En dépit de la décision de l’exécutif américain de ne pas répondre à leurs demandes, les élus démocrates de la Chambre des représentants poursuivent de leur côté leurs investigations. Mardi, c’est Bill Taylor, chargé d’affaires américain en Ukraine, qui devait témoigner à huis clos. Il pourrait apporter de nouveaux éléments sur la question centrale de la procédure en cours : Donald Trump a-t-il utilisé l’arme diplomatique à des fins politiques ? A-t-il fait directement pression, chantage économique à l’appui, sur son homologue ukrainien pour tenter de nuire à son rival démocrate Joe Biden ?

Des SMS embarrassants pour le président américain, qui sont aux mains des enquêteurs parlementaires, devraient être au cœur des auditions. Dans un message daté de début septembre adressé à Gordon Sondland, ambassadeur des Etats-Unis auprès de l’Union européenne, Bill Taylor s’inquiétait ouvertement des pressions exercées par la Maison Blanche sur la présidence ukrainienne. Je « trouve ça dingue de suspendre l’aide sécuritaire en échange d’un coup de main pour une campagne politique », écrivait-il.

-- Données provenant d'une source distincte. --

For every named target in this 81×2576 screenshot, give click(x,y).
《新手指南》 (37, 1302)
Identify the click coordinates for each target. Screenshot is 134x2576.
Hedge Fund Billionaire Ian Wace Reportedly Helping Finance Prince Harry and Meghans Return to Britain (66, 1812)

Les démocrates ont assez de voix pour voter la destitution de Donald Trump

Pour l’heure, l’ancien magnat de l’immobilier s’emploie à s’assurer du soutien sans faille des élus républicains. « 95 % d’opinions favorables au sein du parti républicain. Merci ! », a-t-il tweeté, en guise de piqûre de rappel à ceux qui, dans son camp, exprimeraient leurs états d’âme ou seraient tentés de se retourner contre lui.

Forts d’une confortable majorité à la Chambre, les démocrates ont assez de voix dès aujourd’hui pour voter la mise en accusation («impeachment » en anglais) de Donald Trump. La seconde manche se jouerait alors au Sénat à qui il reviendrait de mener le procès du président. Or celui-ci ne peut être destitué que si une majorité des deux tiers des sénateurs le décident, ce qui ne serait possible qu’avec des voix républicaines.